Vigie, mars 2009

 

 

 

À L’ABADE

 

Le soleil disparaît à l’instant derrière le Pic de l’Huile. Lueurs orangées encore entre les troncs nus des bouleaux. L’air reste doux, la neige a molli. Agrippé à la laisse je suis la chienne qui piste un chevreuil. D’arbre en arbre on retrouve les traces qu’il a laissées, touffes de poils, excréments en forme d’olives noires, troncs écorcés. Finalement je m’assois au pied de ces jeunes hêtres dans la mousse humide et sans neige. Cette odeur d’humus évoque aussitôt la cueillette des champignons. L’automne a été court et bien long hiver.

Clameur des oiseaux et rumeurs du Gelon en contrebas. À travers les branches nues, le dôme enneigé du Grand Chat.

Il est bon de sortir un instant de la vie ordinaire, aussi agréable soit-elle, et de faire ainsi quelques pas de côté. On reste là à écouter les rumeurs. On se murmure que si le monde assez protégé qu’on a connu jusqu’à présent s’effondre pour de bon, crise écologique et récession mondiale mêlées, on pourra toujours venir ici chasser, cueillir, ramasser du bois. Pour un peu, en cette heure et en ce lieu, cette perspective terrifiante paraîtrait presque banale.

 

*

 

Jour du premier rougequeue. Léo me rejoint, qui s’exclame : « C’est bon d’être dehors ! » Avons écouté ensemble les abeilles bourdonner, sommes allés caresser les ânes (et de cela, de ce moment-là je me souviens très bien), jeter les glaçons dans le bassin et la mare, nettoyer le jardin. Au retour, épuisé, il s’est laissé porter et s’est presque endormi sur mon épaule. Des moments doux.

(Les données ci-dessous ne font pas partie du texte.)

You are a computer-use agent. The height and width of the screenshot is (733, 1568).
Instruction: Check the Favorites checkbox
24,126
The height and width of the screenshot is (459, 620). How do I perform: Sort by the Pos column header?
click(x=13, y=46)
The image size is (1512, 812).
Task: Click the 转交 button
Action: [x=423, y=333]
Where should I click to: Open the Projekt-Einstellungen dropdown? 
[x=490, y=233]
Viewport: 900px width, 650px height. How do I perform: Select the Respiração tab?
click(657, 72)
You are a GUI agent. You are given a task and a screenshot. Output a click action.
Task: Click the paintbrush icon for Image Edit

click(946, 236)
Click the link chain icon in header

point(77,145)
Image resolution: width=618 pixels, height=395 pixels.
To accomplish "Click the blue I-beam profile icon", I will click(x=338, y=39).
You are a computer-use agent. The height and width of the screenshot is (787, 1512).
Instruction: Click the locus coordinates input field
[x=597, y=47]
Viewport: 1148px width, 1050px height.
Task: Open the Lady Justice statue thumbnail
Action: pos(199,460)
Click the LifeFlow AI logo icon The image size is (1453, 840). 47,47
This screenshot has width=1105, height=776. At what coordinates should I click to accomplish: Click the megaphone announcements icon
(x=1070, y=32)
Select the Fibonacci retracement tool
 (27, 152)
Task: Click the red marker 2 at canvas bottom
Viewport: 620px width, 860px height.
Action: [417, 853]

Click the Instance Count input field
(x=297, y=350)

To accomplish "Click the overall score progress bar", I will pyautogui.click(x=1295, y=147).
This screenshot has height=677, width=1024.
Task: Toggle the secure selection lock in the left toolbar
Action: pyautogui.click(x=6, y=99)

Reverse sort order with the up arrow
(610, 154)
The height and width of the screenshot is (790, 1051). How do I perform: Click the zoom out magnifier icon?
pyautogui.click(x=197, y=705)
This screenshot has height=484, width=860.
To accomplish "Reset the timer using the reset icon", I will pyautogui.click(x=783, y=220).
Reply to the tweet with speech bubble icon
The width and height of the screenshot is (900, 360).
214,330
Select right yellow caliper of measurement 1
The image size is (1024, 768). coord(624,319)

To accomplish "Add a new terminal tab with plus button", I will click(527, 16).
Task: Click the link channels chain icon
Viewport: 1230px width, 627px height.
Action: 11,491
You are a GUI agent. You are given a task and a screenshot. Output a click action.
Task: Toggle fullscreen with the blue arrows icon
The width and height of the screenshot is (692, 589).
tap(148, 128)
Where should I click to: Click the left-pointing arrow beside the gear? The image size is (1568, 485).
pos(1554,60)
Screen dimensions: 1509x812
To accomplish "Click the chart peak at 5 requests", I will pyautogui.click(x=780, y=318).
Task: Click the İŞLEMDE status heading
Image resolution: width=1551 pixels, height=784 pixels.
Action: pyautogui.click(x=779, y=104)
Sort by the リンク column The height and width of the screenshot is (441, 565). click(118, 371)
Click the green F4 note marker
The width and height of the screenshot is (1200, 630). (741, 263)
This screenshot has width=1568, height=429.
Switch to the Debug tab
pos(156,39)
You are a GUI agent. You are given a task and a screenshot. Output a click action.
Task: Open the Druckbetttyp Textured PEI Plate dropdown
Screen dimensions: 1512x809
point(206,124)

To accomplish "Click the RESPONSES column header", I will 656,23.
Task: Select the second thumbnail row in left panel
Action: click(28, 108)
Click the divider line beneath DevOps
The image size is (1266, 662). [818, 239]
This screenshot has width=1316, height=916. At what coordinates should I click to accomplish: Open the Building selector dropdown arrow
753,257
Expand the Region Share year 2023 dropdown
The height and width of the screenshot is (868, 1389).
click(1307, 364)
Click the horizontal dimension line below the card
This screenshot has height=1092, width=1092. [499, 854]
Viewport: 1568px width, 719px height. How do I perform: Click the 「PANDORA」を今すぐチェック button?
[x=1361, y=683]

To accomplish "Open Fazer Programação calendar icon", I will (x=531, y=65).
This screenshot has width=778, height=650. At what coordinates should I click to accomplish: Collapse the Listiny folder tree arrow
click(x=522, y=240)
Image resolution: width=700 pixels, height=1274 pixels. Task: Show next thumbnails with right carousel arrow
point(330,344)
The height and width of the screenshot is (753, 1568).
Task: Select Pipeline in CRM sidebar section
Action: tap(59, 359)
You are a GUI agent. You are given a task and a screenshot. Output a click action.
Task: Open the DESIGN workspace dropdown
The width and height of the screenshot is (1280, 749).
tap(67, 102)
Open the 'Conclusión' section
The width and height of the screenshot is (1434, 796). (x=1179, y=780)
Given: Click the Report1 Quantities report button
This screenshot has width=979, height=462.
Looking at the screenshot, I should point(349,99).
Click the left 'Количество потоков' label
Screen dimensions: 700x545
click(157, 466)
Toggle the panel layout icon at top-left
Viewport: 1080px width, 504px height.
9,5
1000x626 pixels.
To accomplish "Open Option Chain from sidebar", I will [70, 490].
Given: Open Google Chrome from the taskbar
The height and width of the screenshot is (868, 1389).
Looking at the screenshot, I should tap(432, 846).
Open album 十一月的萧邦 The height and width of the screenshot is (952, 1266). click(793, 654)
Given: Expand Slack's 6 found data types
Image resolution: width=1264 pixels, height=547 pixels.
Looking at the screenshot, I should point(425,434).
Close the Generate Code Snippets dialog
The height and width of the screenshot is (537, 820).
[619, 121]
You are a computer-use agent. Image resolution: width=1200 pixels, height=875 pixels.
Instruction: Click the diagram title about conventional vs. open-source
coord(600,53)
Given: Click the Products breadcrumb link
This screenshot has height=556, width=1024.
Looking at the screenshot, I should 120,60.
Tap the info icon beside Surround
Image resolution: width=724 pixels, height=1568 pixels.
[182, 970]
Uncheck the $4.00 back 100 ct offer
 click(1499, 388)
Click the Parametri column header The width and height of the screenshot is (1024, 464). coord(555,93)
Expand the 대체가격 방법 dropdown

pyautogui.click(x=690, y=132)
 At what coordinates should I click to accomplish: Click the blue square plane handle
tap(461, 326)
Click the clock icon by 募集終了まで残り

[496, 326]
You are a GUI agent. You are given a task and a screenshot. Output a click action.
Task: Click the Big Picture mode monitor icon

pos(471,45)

Bien sûr il y aura des rechutes, sans doute jusqu’en avril. Il n’empêche : c’est maintenant le printemps. Soleil éclatant. Toutes ces pâquerettes écloses devant la terrasse, elles n’étaient pas encore là ce matin. La neige qui nous cernait encore au lever lorsque je transportais les tas de bois jusque sous le grand pin, a largement fondu. Pour la première fois depuis presque cinq mois je peux traverser le jardin sans marcher dans la neige. Il est cinq heures du soir et j’écris assis à la terrasse, habillé d’un simple sous-pull, en compagnie des chats, de la chienne, d’une troupe de verdiers et de pinsons du nord.

 

*

 

Réfugié sous les combles où il fait vingt degrés sans chauffage, je poursuis l’aventure de Maripasoula (les chiens, les coqs, les nuits si terribles…). La nuit est tombée, je n’ai pas vu le temps filer.